The United States' domestic steel industry "should come out stronger" after the challenges of 2020, Majestic Steel president and chief executive officer Todd Leebow said, noting that utilization, imports and inventories are all relative low at a time when demand is outperforming in automotive and construction-related markets.

"We are very bullish," he said during the "Steel Processors and Service Providers" panel on Tuesday October 27.

"The steel industry is healthy and we think there will be a resurgence in manufacturing in 2021. Housing is strong, autos are recovering, people are buying appliances and people are continuing to invest in their homes," Leebow added.

Barry Zekelman, executive chairman and chief executive officer of steel tube producer Zekelman Industries, said demand in 2020 has already surged for his products in applications including fencing, recreation vehicles and the construction of new distribution centers. 

"We found areas this year that just surprised the heck out of us in terms of the robustness of the business," according to Zekelman, who is confident enough to invest heavily in capital expenditures. 

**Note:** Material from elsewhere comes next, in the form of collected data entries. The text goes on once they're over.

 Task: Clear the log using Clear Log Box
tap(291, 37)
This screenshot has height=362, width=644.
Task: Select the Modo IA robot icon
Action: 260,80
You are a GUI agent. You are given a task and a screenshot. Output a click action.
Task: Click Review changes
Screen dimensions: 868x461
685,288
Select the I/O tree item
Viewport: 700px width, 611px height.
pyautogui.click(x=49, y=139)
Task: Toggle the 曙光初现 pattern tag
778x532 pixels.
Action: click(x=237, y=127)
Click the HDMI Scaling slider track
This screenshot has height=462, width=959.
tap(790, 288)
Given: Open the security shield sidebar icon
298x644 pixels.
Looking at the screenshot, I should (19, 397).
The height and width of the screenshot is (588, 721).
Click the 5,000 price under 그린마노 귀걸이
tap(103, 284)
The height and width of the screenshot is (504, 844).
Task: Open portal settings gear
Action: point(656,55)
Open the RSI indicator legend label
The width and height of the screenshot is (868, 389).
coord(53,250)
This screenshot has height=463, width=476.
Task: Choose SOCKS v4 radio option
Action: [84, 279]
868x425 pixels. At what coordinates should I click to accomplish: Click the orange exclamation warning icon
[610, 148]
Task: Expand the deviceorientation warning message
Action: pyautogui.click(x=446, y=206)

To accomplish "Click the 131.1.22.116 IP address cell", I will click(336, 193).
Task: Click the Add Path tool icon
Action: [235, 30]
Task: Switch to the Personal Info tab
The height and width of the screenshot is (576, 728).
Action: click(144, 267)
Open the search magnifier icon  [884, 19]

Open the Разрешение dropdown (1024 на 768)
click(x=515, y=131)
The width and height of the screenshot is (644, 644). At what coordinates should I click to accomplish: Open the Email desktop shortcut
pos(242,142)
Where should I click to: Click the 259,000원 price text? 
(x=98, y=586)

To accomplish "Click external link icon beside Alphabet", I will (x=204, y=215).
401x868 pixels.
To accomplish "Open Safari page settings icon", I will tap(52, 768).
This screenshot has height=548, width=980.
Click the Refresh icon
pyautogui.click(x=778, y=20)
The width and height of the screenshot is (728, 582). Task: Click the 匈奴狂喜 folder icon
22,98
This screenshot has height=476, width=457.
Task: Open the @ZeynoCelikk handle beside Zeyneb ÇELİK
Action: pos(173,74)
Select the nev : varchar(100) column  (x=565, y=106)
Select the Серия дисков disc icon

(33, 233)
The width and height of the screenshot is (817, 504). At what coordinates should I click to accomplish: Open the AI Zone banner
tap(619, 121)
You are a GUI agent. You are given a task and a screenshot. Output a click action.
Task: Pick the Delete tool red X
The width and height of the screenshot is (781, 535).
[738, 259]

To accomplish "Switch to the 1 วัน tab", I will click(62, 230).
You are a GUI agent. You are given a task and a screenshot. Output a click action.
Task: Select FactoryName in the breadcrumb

Zekelman Industries' capital expenditures are normally about $80 million annually. Combining last fiscal year with the current fiscal year, the company will have devoted $430 million to capital expenditures over that period, he said. 

As for what lies ahead, Zekelman said his Z Modular division, which pre-fabricates stackable housing units out of structural tubing and other steel, is experiencing a surge in orders. Z Modular is producing 16,000 square feet per week, and Zekelman said output could rise to 60,000 square feet within the next six to eight months. The only obstacle has been in enticing enough labor to work in the plants during a time when pandemic-related unemployment aid has incentivized people to stay home.

"I can't keep up, and I can't hire people," he said. 

The weakest sector for steel in 2020 has been oil and gas, but a rebound could finally be in sight for that segment, Alexander Ulanov, a partner and basic-materials specialist at McKinsey & Co, said during the panel. If true, demand for oil country tubular goods (OCTG) could be in the same position with other end markets in enjoying growth in 2021. 

"Even energy, to our absolute surprise," he said. "Even OCTG upstream we think will start to grow again next year, which is a year earlier than we expected."

Ulanov presented a research report indicating that service centers continue to enhance their distribution businesses with an increasing number of value-added services. That is adding to their profit margins, but it also elevates customer expectations. 

The highest-margin operation for service centers to tackle is primary assembly, with an average 21% mark-up, compared with cutting or slitting at just 8% mark-up, he said. 

Edward Lehner, president and chief executive officer of Ryerson, said one of the next guideposts to watch is whatever climate-change agreements are on the way globally.

Depending how carbon is priced, the US could prove to be the world's most cost-effective manufacturing country, at least among the developed nations, he said.